Since my last exercise diary post I went to a pilates class which turned out to be nothing like classical pilates- lots of squats and other non Tracy friendly moves so I’ve decided to cut out pilates for the time being in the hope that my body will return to a more streamlined shape, before I try and find a classical pilates class. To try and monitor my progress I’ve started taking my measurements again, just once a month like they do in Tracy’s studios. When I was doing reformer pilates I really gained a lot of muscle on my quads, arms and waist so by taking my measurements hopefully I can see what effect certain exercises are having on my body. I took my measurements just after I stopped going to reformer pilates and this is the main difference in my body since a year prior (I hadn’t taken my measurements for a long time)



  • 1cm on my shoulders
  • 1cm on each arm
  • 1cm on my waist
  • 2cm on my abdomen
  • 2cm on my hips
  • 2cms on my banana rolls
  • 1cm on vertical butt length
  • 2cm on my cheek width
  • 1cm on my right bikini
  • and 2KG (4lbs).
  • In total I’d gained 15cms.

Not good at all!

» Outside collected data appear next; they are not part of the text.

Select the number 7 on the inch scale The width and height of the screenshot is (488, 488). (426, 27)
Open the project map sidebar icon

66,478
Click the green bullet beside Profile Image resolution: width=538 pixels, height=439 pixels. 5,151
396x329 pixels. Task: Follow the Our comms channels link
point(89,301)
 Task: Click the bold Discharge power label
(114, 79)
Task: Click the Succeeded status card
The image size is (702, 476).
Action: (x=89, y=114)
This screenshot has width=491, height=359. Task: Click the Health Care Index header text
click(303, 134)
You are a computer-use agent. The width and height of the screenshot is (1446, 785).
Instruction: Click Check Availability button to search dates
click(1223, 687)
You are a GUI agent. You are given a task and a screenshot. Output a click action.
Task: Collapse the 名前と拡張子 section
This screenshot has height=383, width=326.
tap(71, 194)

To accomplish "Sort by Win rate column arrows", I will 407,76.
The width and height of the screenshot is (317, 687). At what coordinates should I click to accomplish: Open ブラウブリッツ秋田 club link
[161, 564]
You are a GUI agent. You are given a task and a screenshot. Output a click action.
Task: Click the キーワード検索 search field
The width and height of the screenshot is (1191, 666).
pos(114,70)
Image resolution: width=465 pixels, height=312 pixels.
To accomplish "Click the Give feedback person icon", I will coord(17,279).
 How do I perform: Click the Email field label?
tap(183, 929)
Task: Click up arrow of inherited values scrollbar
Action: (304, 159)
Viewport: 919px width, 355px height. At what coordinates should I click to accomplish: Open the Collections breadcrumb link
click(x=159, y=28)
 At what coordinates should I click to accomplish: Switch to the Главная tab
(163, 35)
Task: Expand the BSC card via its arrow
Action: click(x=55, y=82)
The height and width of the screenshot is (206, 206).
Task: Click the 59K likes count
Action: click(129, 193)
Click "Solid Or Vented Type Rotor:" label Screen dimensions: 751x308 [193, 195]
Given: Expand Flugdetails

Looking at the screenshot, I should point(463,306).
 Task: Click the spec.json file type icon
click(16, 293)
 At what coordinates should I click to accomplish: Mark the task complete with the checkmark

But it wasn’t all doom and gloom because I….


  • 2cms on my upper abs (small mercies!).

I know these measurements aren’t a real indication of what’s recently been going on with me since they’re a year apart, so I took them again after a month (with no pilates) and this is the main differences:



  • 1cm on waist (weird since I hadn’t done pilates for a while- could be fat gain?)
  • 1cm on my abdomen (ok definite fat gain then)
  • 1cm on my left thigh (although not my right! Strange!)


  • 1cm off my hips (Thanks Tracy!)
  • 2cms off my banana rolls (It’s got to be Tracy!)
  • 1cm off my upper abs
  • 3cms of my chest ( 😦 sadly it’s a sacrifice that must be made!)
  • 1KG (2lbs)

So things seem to be going in the right direction, hopefully my June measurements will show a greater loss in my stomach, arms and legs, although because I’ve not managed to do as much exercise recently there might be a fat gain, I’ll keep you posted.


My husband’s cardio is normally going for a long bike ride, but as the weather has been so bad recently I managed to convince him to try one of Tracy’s XBOX cardio routines and he loved it! Hooray!!! It totally wore him out but he’s sticking with it and he’s seeing improvements- I’m so impressed! I think he prefers it to dance cardio as it’s less dancey and it’s nice and challenging, I think a big bonus is that he can get a really good cardio burn in a relatively short amount of time- 30 minutes as compared to going for a bike ride for over an hour.

Hopefully it won’t be too long until I give you an update again and hopefully my health will improve so I can push myself more with exercise.